Newly elected members of the 114th Congress walk away after posing for a photo on the steps of the Capitol on Nov. 18, 2014, in Washington. (Mark Wilson/Getty Images)

It’s incredibly annoying that politics is as complicated as it is. It would be nice to be able to apply broad formulas to past and upcoming elections to define American legislatures with simple mathematical formulas. Something like, “The president is viewed favorably by only 36 percent of the country, which translates into a shift of 10 points to the Democrats, which means a swing of 30 seats to the Democrats, not enough to gain the majority.”

We sort of do things like that all the time, of course, since there is a correlation between presidential approval ratings and House results (albeit closer to Election Day) and the generic ballot — that is, the national opinion on who people would rather see control the House — does bear some relationship to how the vote will turn out. But those relationships are loose and imprecise, given that control of the House is a function of 435 different elections featuring hundreds of different people in hundreds of different places. The throughline is dotted.

But to — I’m not sure what word I’m allowed to use here, so — heck with it. We went ahead and made a tool that simply lets you see how the House would shift if there were a universal shift in every seat from the 2016 House results. (We’ve set aside the 29 uncontested races from last year, 15 of which were won by Republicans, though we’ve added them to the tallies.)

We’ve preloaded some scenarios.
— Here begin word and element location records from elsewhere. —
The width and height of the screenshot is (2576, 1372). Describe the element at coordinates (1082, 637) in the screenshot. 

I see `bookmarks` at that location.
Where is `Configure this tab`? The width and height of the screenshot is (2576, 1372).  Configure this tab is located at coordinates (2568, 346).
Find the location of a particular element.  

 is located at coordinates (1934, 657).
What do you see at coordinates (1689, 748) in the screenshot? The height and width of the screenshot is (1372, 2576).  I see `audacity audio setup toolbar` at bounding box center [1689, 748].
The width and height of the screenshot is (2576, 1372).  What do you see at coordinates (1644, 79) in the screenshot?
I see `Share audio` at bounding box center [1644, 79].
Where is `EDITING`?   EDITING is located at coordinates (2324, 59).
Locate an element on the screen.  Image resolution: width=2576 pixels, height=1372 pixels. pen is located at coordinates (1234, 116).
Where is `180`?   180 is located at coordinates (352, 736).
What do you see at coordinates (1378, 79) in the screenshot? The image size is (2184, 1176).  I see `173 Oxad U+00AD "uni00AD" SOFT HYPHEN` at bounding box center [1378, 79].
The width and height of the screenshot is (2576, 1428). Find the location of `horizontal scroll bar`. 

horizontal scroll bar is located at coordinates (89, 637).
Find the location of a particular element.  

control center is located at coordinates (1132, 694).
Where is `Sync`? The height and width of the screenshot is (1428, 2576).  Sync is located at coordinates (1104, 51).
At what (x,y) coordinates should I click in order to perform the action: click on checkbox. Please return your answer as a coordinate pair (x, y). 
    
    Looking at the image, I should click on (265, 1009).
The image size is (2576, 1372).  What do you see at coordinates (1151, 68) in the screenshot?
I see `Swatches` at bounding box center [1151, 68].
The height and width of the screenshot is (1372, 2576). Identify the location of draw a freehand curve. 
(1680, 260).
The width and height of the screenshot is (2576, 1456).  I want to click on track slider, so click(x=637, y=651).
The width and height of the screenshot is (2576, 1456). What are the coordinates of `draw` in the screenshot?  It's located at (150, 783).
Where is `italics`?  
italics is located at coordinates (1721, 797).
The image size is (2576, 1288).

They include the results of the four close House special elections this year, races won by the Republicans in each case, but by margins lower than the party won the seats in 2016. (This shift is in part a function of the incumbents from those seats getting tapped to work in the Trump administration, meaning that voters were becoming acquainted with a new Republican candidate, but we’re ignoring all such nuances, right? Right.)


So without further ado: our tool, allowing you to control the House of Representatives like a god controlling a small village. Want to lay waste to the body with a tsunami of Republican votes? Go for it. Want to crank the Democrats up to 100? All yours.

In this deeply partisan moment, what could be more cathartic than the illusion that changing one simple thing would reshape American politics in one direction or the other?

Reality, annoyingly enough, is not so simple.